Le mercenaire des sables semblait avoir fort à faire avec leur employeur, en témoignait la rapidité avec laquelle la traversée du désert s’était effectuée : tandis qu’ils filaient entre les dunes avec une cadence régulière mais paisible, convenant silencieusement de leur prochaine destination, le maudit corsaire s’était subitement saisi du gouvernail et une agitation sourde avait traversé le navire de part en part ; à ce moment même, l’étendue aride sur laquelle ils voguaient se changea en un courant qui se fit vers l’est, faisant mouvoir le navire dans son sillage avec une célérité prodigieuse. Chaque seconde ajouta à sa vitesse impétueuse et ce sans même que la moindre bourrasque n’ait eu son influence.
" Je vais là où le vent me porte. " avait lancé le Nombre, lorsque son semblable avait cherché à en savoir plus sur ses futurs desseins, mais il était loin de se douter que ce dernier le prendrait littéralement au mot.
Quelques heures passées en la compagnie du Bel-Ami avaient suffit à l’assassin d’obsidienne pour confirmer que sa première impression de l’homme que l’on disait maudit par les âges était la bonne — arrogant, brutal, égoïste, avec un sérieux penchant pour la violence et une cupidité toujours plus insatiable. Des habitudes de vie malsaines qui reflétaient son caractère impitoyable et ses désirs de conquêtes, avec son assortiment d’anecdotes secrètement murmurées au sein des rangs de son équipage. Des pillages, des massacres, des génocides, des viols, commis aux quatre coins de la galaxie sans honte ni remords. Telle était l’existence à laquelle il s'était volontairement condamné ; guère différente de celle des bandits que le chasseur de l’arche avait démembré par centaines lors de son voyage sur l’hostile Pandore, en apparence, mais l’aura insondable qui subsistait quelques fois et qui tendait à vouloir pénétrer l’âme du Nombre comme la Mort elle-même en disait tout autre.
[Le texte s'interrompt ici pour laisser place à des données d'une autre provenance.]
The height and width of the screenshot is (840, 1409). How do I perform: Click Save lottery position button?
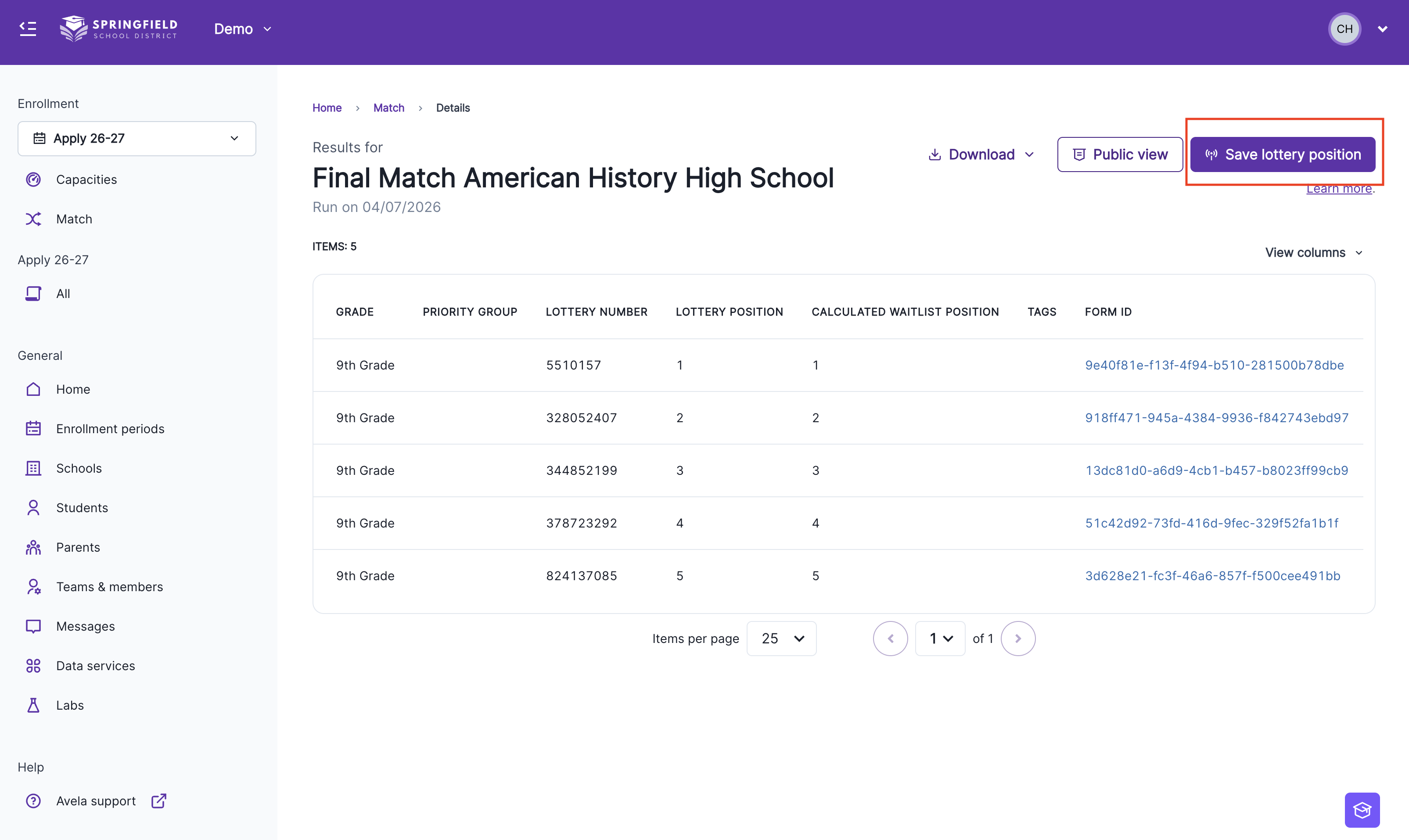tap(1282, 154)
L’Inférieur à Un était accoutumé à toutes ces manifestations dépassant l’entendement du commun des mortels, peu importe leur provenance : il n’était pas sans savoir que la longévité remarquable et les pouvoirs surnaturels dont avaient été doté Edouard le Bel-Ami n’étaient pas l’œuvre de sa propre destinée. Dans l’ombre du mercenaire se dissimulait une entité plus terrifiante, plus insaisissable encore… Mais il était encore trop tôt pour franchir les confins du territoire désolé depuis lequel elle s’arrogeait tout contrôle.
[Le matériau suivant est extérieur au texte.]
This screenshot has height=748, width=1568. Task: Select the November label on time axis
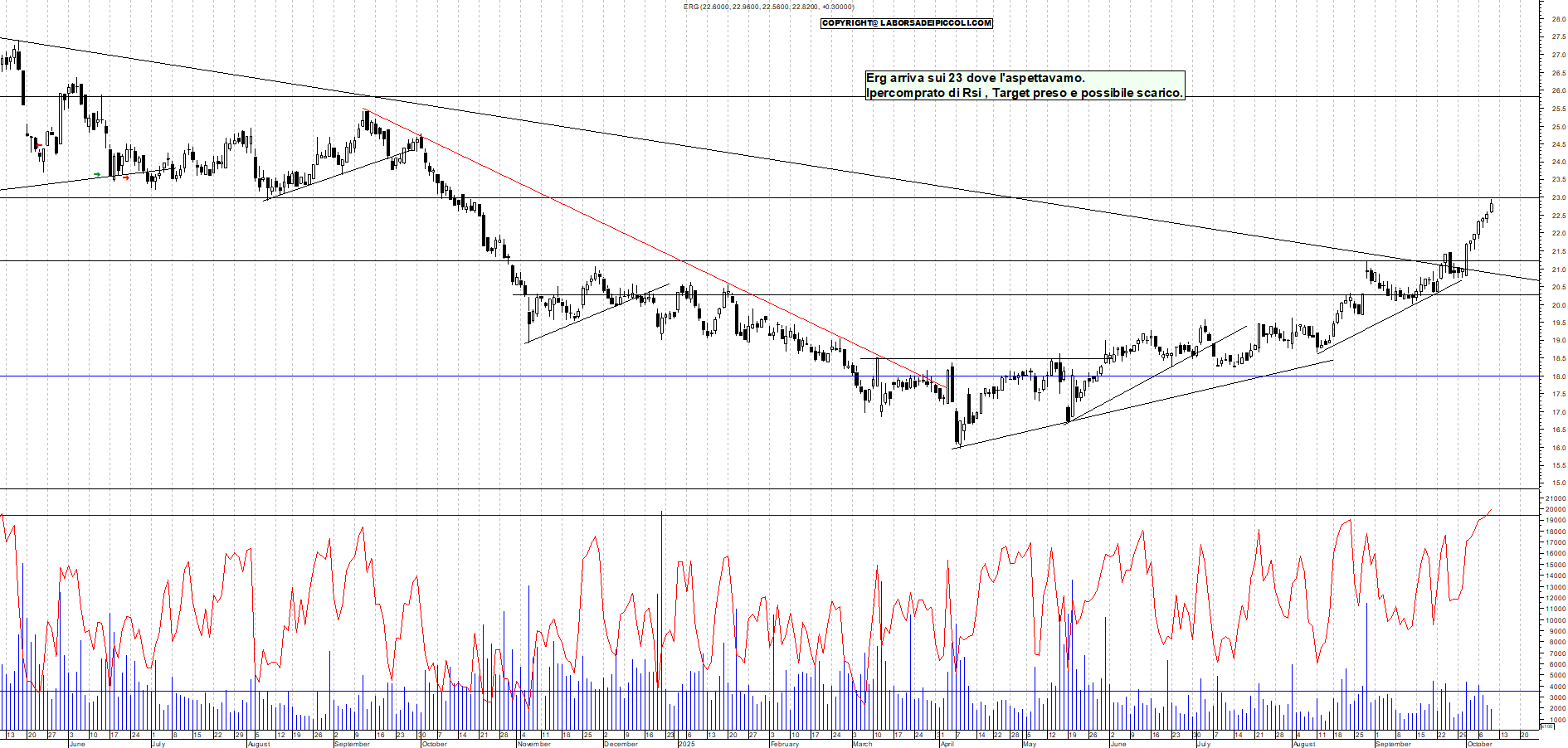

En attendant, leurs chemins devront se séparer jusqu’à ce qu’une nouvelle opportunité survienne — le forban délétère n’avait pas manqué de le lui rappeler une dernière fois avant qu’ils ne s’apprêtent à reprendre le cours de leurs missions respectives.
" Qu’il en soit ainsi. " avait-il déclaré, avant de s’évanouir parmi la foule comme s’ils ne s’étaient jamais rencontrés.